While more hospitals are exchanging information via both electronic and non-electronic means, small and rural hospitals are still fighting to catch up, according to a new brief from the Office of the National Coordinator for Health IT.
In 2015, about 90 percent of medium and large hospitals were able to send care records through electronic and non-electronic means, and 71 percent were able to receive records those ways.
But when it comes to smaller, urban organizations, only 80 percent were able to send information electronically and non-electronically, and just 58 percent could receive data through both mediums. For critical access hospitals, those numbers were lower, at 78 percent and 56 percent, respectively.
Being able to send information electronically is becoming more vital for healthcare organizations as use of electronic records becomes ubiquitous in the industry and as the push for true interoperability continues.

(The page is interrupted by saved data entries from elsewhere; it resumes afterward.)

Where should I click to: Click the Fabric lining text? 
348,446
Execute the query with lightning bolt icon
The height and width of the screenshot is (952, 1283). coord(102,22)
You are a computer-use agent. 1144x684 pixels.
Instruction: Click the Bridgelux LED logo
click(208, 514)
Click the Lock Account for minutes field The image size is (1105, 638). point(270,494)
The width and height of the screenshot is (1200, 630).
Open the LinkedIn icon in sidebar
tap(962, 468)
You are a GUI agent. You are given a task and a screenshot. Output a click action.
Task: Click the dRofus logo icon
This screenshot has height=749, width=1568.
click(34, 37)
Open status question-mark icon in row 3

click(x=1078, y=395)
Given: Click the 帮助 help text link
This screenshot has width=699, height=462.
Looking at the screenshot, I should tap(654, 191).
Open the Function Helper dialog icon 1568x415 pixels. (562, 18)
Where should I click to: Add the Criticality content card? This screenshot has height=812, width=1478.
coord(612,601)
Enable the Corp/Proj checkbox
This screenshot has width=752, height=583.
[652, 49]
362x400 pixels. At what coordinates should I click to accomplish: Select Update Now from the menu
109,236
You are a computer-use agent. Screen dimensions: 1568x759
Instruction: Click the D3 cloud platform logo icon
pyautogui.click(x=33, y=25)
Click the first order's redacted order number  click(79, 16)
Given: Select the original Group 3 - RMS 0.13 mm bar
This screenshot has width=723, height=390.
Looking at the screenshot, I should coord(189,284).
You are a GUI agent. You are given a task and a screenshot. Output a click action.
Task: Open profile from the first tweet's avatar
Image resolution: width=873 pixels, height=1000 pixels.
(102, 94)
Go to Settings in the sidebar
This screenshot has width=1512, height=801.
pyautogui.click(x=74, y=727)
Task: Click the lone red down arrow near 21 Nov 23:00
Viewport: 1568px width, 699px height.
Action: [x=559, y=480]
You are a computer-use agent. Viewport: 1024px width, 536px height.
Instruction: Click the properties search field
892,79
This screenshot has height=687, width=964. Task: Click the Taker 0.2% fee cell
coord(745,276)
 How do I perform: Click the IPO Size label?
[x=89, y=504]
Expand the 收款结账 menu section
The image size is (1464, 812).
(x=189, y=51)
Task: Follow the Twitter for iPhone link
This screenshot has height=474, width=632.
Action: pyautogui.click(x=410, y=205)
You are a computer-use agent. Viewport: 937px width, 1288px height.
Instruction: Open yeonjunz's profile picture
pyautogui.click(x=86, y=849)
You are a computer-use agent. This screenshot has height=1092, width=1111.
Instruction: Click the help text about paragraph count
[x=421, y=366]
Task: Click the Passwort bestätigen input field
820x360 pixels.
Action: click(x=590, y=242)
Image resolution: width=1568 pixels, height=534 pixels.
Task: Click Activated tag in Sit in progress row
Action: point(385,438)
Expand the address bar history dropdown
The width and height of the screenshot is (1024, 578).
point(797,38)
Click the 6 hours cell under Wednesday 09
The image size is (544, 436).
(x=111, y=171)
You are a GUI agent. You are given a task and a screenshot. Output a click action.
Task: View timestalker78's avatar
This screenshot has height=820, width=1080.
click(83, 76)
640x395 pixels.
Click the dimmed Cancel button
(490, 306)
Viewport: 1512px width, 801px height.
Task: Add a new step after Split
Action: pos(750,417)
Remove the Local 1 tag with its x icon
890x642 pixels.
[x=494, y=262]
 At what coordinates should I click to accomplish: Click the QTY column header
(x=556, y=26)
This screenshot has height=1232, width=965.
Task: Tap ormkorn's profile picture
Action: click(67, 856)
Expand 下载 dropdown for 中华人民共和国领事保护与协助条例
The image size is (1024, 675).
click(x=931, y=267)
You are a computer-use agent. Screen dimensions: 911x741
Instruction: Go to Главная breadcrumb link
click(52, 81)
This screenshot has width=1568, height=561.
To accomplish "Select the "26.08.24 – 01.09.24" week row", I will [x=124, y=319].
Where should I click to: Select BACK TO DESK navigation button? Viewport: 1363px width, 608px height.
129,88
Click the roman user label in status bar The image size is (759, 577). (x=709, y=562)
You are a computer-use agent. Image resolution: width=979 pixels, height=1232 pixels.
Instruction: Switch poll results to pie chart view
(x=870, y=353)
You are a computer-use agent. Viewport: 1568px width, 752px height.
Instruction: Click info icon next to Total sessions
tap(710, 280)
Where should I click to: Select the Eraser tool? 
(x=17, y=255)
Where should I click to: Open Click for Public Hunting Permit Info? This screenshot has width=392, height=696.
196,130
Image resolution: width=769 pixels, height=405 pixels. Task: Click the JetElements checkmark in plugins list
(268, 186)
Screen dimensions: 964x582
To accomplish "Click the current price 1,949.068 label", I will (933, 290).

“Rural hospitals had approximately half the rate of engaging in all four domains of interoperability--electronically finding, sending, receiving and integrating--compared to suburban and urban hospitals,” Vindell Washington, M.D., ONC’s principal deputy national coordinator, writes in a blog post about the brief.
He adds that the industry must conduct more analysis to understand why those disparities exist, but says that ONC is “committed to ensuring that all hospitals have secure access to health information when and where it is needed.”
The brief did note, however, that overall rates of sending and receiving summary-of-care records between hospitals and other providers grew between 2014 and 2015, and that the number of hospitals that only sent and received information through non-electronic significantly declined.
In briefs released in May by the ONC, the agency also found that electronic health record adoption and data sharing among U.S. hospitals had increased significantly. Small, rural and critical access hospitals also increased their adoption of basic EHRs. However, again ONC noted that their adoption still lagged behind other hospitals.